But the main benefit of her entrepreneurial venture, Mrs. Skaggs says, is
the chance to be where she wants to be instead of where a job would require
her to live. "We wanted to stay; we liked the lifestyle down
here," she says. "We felt like starting a business would meet
those needs for us."
Location Entrepreneur
Location, it turns out, is one of the major concerns of people starting
businesses. "The vast majority of entrepreneurs, particularly lifestyle
entrepreneurs, form a company out of this drive to control their
lives," says Tom Ehrenfeld, a Cambridge, Mass., business journalist and
author of "The Startup Garden: How Growing a Business Grows You"
(McGraw-Hill, 2002). "Being in one place is a subset of that."
Lifestyle entrepreneurs start businesses so they can live in places where
jobs are scarce, costs are high or their skills aren't a good fit for the
local job market. They start businesses so they can work in places where
they couldn't otherwise find jobs; home-based entrepreneurs are the prime
exemplars of this breed. The specific place may be a sunny community near
the beach, such as Mrs. Skaggs chose, a small town in the mountains, or even
a major city.
Jeffrey Unger left his job at a large law firm and opened his own
practice so his four-year-old son could be near his grandparents. "My
law firm was in San Diego, but my wife's family is all from Los
Angeles," Mr. Unger explains. He gave his existing San Diego clients a
local telephone number that was forwarded to his new office in Beverly Hills
and kept doing the same type of work he was doing before, only now for
himself.
There were a few other differences. "My commute is better in LA,
believe it or not," Mr. Unger says. "And I make more money. I'm
making very substantially more than I used to. I was very happy to move up
here. It was really beneficial in every respect."
Placing a Start-up
If you're interested in starting a business so you can live in a
particular place, take a close look at why you want to be there, and do some
research before finalizing your decision.
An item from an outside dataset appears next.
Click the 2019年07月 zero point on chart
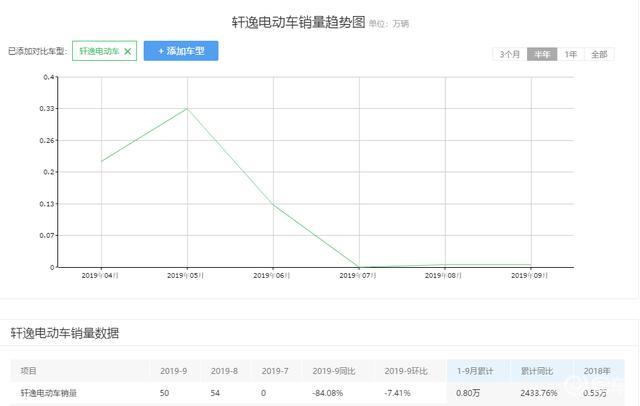The width and height of the screenshot is (640, 406). click(359, 267)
It's easy to fall in love with the
idea of living in an exotic locale, only to find once you get there that it
isn't what you wanted after all.
Barb and Frank Holmes had often vacationed in the mountains of New
England, so when they left corporate jobs in suburban Philadelphia, they
felt comfortable basing their venture in Mt. Chocorua, N.H. She'd always
wanted to run an inn, while he, a manager for an environmental-consulting
firm, wanted to make a business out of his hobby of working on old British
motorcycles. Mt. Chocorua View House, a seven-room country inn with an
outbuilding Mr. Holmes converted to
Frank's Brit Bike Barn, fit the bill.
Mrs. Holmes cooks and is hostess; Mr. Holmes restores old Triumphs, Nortons
and BSAs and teaches weekend Motorcycle Maintenance 101 courses to fans of
the antique vehicles who come from all over to stay at the inn and practice
tune-ups.
"Frank loves the mountains and I do too," explains Mrs. Holmes,
a former human-resources manager. "That's why we picked this place
where we're surrounded by mountains and lakes and can escape to go canoeing
once in a while."
Choose a business that will fit into the place you want to be. For some
entrepreneurs, that place is home. Thirteen percent of small-business owners
reported being based at home in a 2002 survey by business-information
provider Dun & Bradstreet, of Murray Hill, N.J. Service fields, such as
consulting, lend themselves more easily to working from home. Manufacturing
and distribution businesses are not as home-friendly. That's true as well
for Internet retailers and other e-commerce firms. "A ton of them do it
out of their homes and end up filling every room in their house and having
trucks come," Mr. Ehrenfeld says. Similarly, many vacation and resort
communities tightly restrict businesses such as factories that generate
pollution and traffic or simply appear unsightly.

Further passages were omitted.